**Data to process:**
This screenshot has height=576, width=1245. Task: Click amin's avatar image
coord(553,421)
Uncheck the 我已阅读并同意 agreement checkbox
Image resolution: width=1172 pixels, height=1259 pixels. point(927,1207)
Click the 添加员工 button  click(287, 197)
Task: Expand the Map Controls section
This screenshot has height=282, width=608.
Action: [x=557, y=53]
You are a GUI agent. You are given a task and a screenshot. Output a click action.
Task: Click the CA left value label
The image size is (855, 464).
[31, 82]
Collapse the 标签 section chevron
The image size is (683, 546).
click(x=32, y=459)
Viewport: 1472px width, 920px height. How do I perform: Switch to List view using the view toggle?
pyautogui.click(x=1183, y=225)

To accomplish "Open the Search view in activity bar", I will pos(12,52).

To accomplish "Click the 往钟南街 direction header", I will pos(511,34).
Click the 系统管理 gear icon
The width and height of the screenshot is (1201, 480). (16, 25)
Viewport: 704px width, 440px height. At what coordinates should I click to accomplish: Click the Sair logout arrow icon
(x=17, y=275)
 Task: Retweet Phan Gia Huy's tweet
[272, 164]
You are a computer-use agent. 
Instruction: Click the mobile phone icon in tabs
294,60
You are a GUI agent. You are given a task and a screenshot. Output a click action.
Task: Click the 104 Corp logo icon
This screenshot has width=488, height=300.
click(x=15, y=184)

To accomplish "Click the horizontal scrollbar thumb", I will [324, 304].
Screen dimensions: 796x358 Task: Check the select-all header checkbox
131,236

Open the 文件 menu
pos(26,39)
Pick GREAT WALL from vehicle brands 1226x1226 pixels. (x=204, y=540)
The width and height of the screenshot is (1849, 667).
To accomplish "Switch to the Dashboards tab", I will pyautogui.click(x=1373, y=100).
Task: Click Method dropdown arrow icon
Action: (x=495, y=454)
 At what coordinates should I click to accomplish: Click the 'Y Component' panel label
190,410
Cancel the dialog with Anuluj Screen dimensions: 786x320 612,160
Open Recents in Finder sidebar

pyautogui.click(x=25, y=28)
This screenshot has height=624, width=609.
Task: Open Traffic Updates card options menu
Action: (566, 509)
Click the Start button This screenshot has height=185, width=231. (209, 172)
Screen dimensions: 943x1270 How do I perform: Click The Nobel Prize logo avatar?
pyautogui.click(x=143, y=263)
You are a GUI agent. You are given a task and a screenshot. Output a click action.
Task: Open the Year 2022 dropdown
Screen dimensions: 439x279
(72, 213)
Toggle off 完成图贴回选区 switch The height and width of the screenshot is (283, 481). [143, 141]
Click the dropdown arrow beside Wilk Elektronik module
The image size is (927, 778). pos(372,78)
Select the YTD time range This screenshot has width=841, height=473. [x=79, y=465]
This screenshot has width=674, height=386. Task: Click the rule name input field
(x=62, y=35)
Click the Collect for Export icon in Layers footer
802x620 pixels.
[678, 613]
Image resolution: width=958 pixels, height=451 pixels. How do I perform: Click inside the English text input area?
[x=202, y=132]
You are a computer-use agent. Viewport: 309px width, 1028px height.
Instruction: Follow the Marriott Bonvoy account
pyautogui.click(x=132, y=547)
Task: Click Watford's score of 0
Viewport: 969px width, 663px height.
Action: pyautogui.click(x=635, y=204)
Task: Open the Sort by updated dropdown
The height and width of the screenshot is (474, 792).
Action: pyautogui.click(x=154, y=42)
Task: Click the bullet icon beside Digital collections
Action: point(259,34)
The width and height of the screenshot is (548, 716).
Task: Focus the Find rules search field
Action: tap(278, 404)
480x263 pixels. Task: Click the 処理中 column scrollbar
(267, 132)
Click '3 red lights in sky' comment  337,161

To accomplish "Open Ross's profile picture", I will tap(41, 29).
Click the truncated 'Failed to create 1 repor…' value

**Written task:**
Pick out each line of the data above that contains the word "button", and copy those lines in full.

**Solution for this task:**
Click the 添加员工 button  click(287, 197)
Click the Start button This screenshot has height=185, width=231. (209, 172)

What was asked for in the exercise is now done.